- Descrizione del problema
Estrarre dal materiale riportato qui sotto tutte le righe che contengono la parola "height".

[Dati tratti da una raccolta]

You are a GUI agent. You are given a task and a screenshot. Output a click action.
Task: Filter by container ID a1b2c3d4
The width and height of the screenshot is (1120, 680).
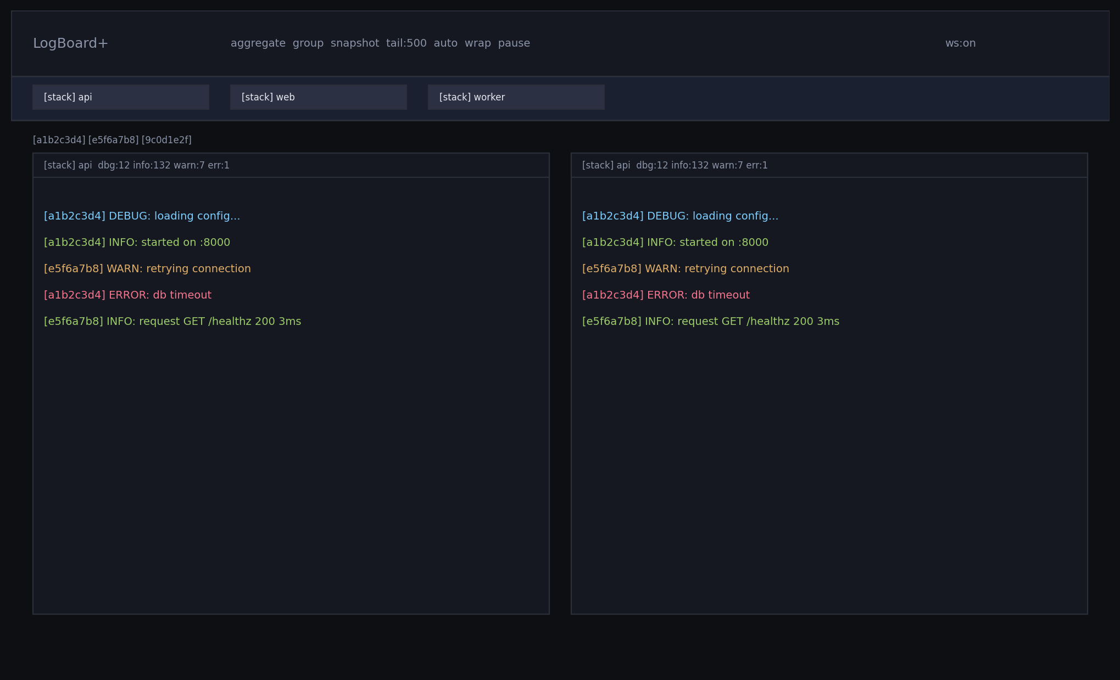pos(59,140)

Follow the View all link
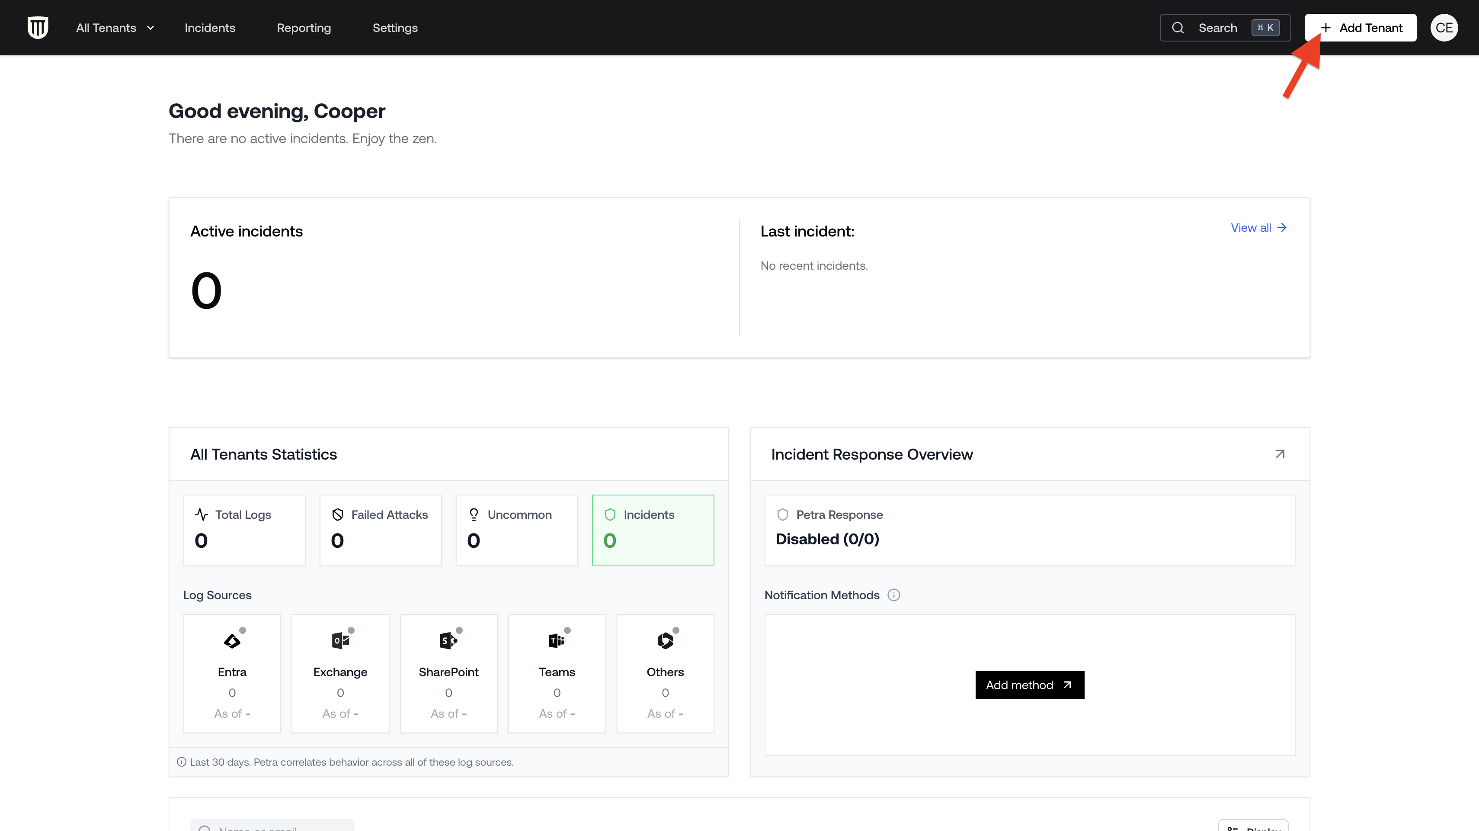click(1258, 228)
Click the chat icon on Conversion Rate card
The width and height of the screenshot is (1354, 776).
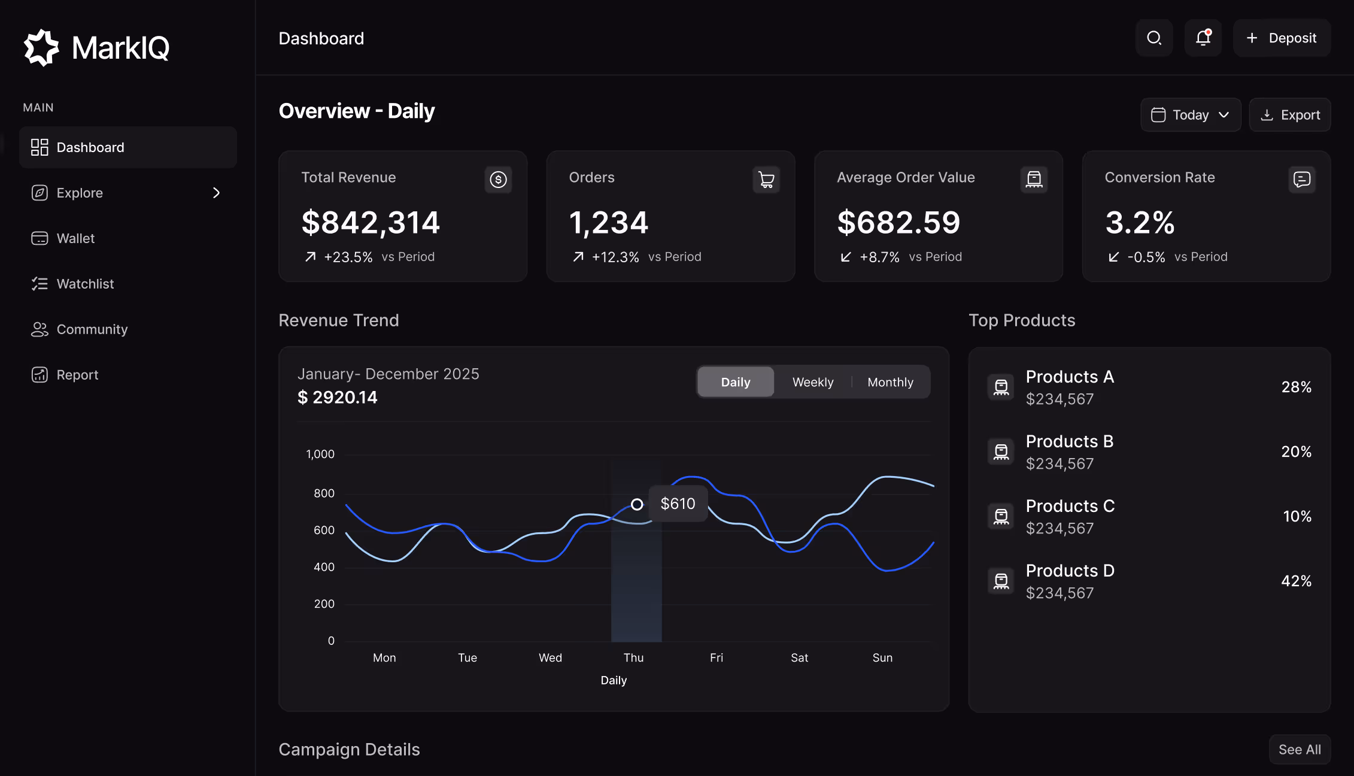[x=1302, y=180]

- Risultato del compito
The width and height of the screenshot is (1120, 680).
The width and height of the screenshot is (1354, 776).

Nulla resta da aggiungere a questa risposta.